そういう仕事だと社会の現実と自分の無力さに落ち込みそうになってしまうこともあるけど、私にはそれでもやっぱりこっちのほうが楽しいんです。
> つまり、法律よりも社会通念のほうが効力がある、ということですね。法律は、概ね社会通念を成文化し、正当化しているものと思うのですが、人々の意識・価値観のほうが実際には支配していると。
うんうん。この二つは必ずしも同一ではなくて相互に影響を及ぼしあっていく感じかなって思います(同一だったら法律で禁じれば存在も無くなるはずですから)。

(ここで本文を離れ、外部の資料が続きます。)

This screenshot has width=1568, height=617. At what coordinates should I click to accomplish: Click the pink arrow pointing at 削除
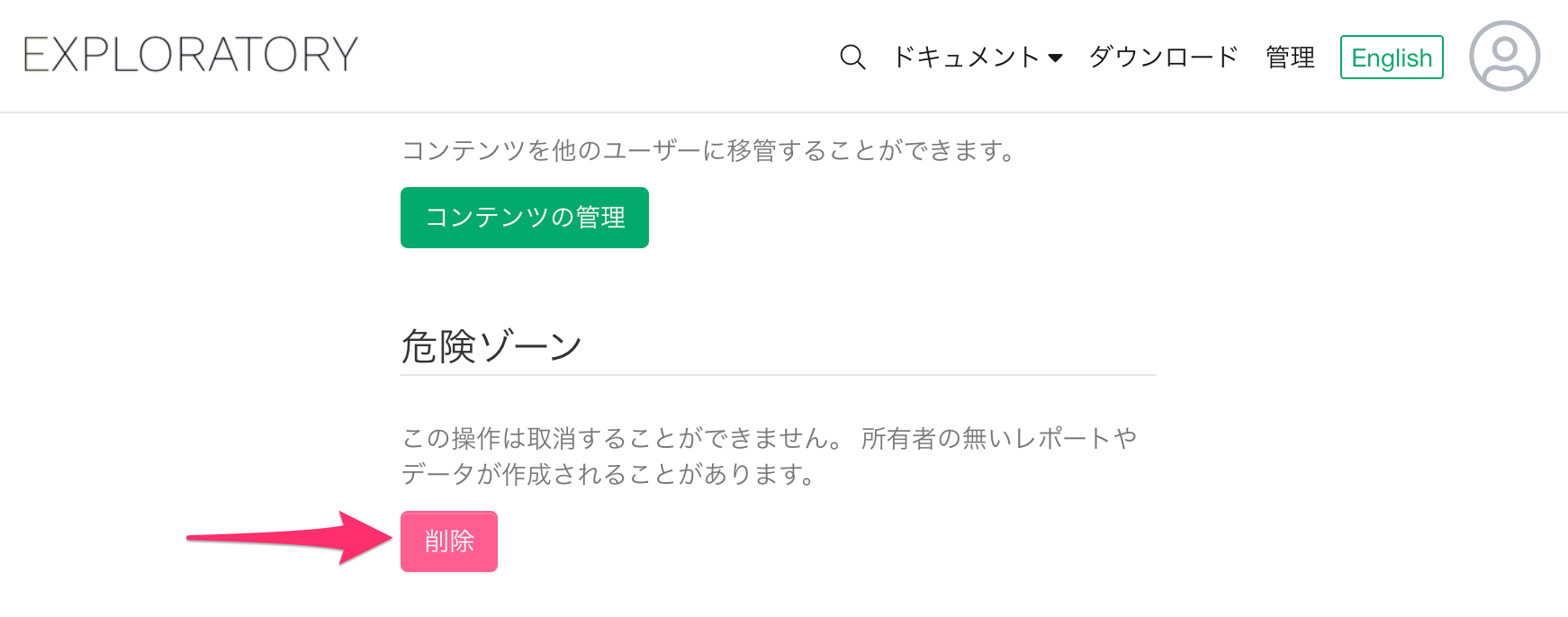(288, 537)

例えば差別なんか良い例だと思うのですが、これは法律が社会通念に先行している問題。子供を人種別に分けて教育したり住む場所や雇用の機会やサービスの提供を人種が理由で分けるのはこれは法的に禁じられている差別ですよね。ただ法律がいくら差別を禁じても人の心の中にある差別意識や社会に根ざした差別意識までは変えられませんし、それは人の態度や行動を通じて法律のコントロールできない範囲で行わるもの。

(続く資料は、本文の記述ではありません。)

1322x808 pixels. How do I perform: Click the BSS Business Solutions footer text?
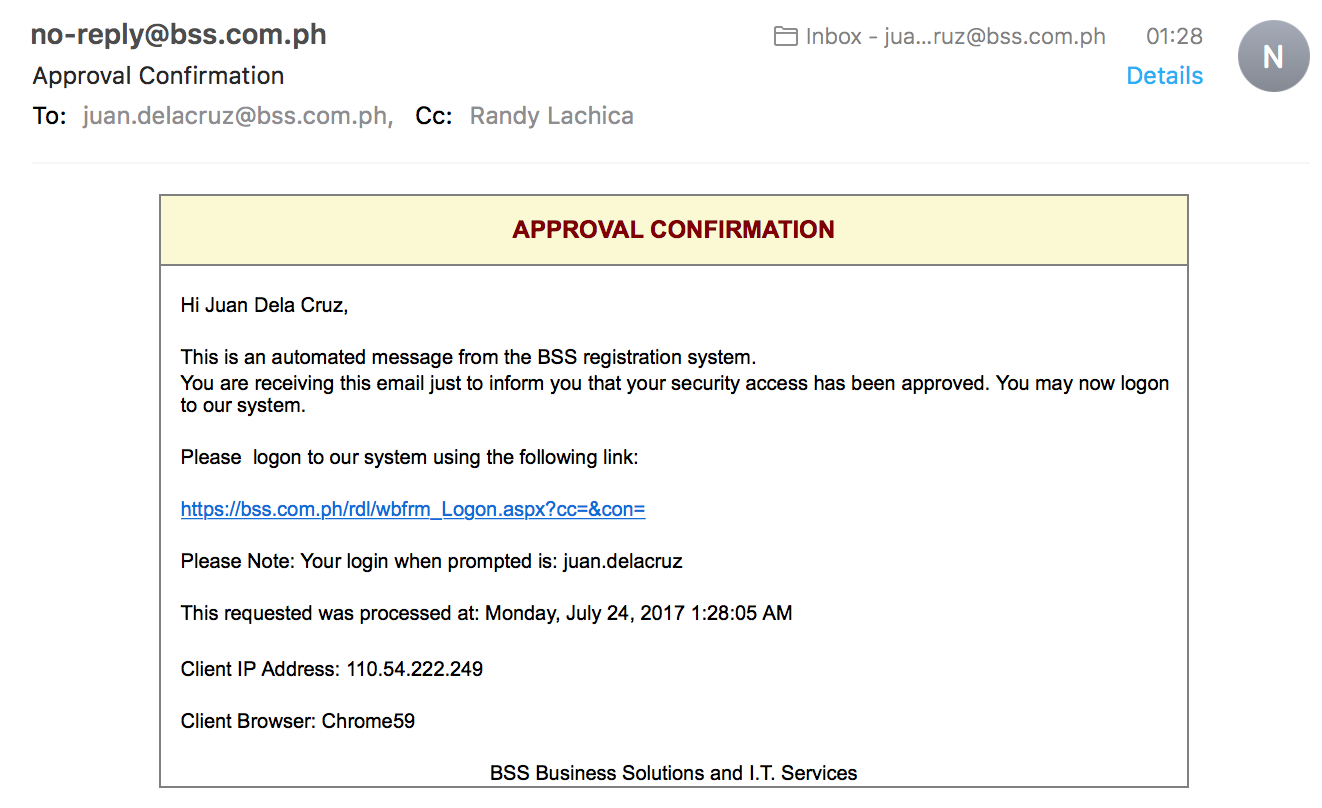(673, 773)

例えば「xx人って変よね、どうしても好きになれないわ。うちの子供と遊ばせないようにしなきゃ」なんて個人が公言すれはその言動は明らかに差別ですしその子供たちに及ぼす影響も非常に大きい深刻な問題だと思いますけど(品性・教育のある人からは人格を疑われても)法的には差別と証明するのは多分不可能。
法律では人種平等が確立されている社会では今問題になっているのはどちらかというと社会通念の差別で、法的に差別と立証されない限りこれは簡単には取り締まりようがありません(私個人の意見では唯一の手段として「教育」の一言に尽きると思います)。
もともとは社会通念が「人種差別は非道徳的、憲法違反」と判断したから差別廃止の法律が出来、その後は個人の選択ではなくて法律が差別を禁じているから、という理由で人々が多人種が融合した生活を送るうちに理解が進み差別意識も減少したといえると思います。このようにその時点でどちらか先行している方が遅れている方を引っ張りあげながら一定の方向に進んでいくのかなって思うんです。
終末期ケアなどの比較的新しい問題などは社会の考えに法律がついていく場合が比較的多いです。病院で死にたくない人が増えたり無意味な蘇生や延命措置を拒否する人が急激に増え人間の終末期に対する社会通念が急速に変化してきたために、現在の法律に基づいたシステムとは相容れなくなってきた、そこで社会通念に対応するために法律が新しく出来たり改正されたり。
上手く説明できないんですが、どこの社会でも人々は社会通念というインフォーマルな規則と憲法や法律などフォーマルな規則と、二種類の法律を基準に行動すると思います。この二つは同一ではなくお互いに影響を及ぼしながら結局は同じ一つの方向に向かって進化していくものではないのかな・・・。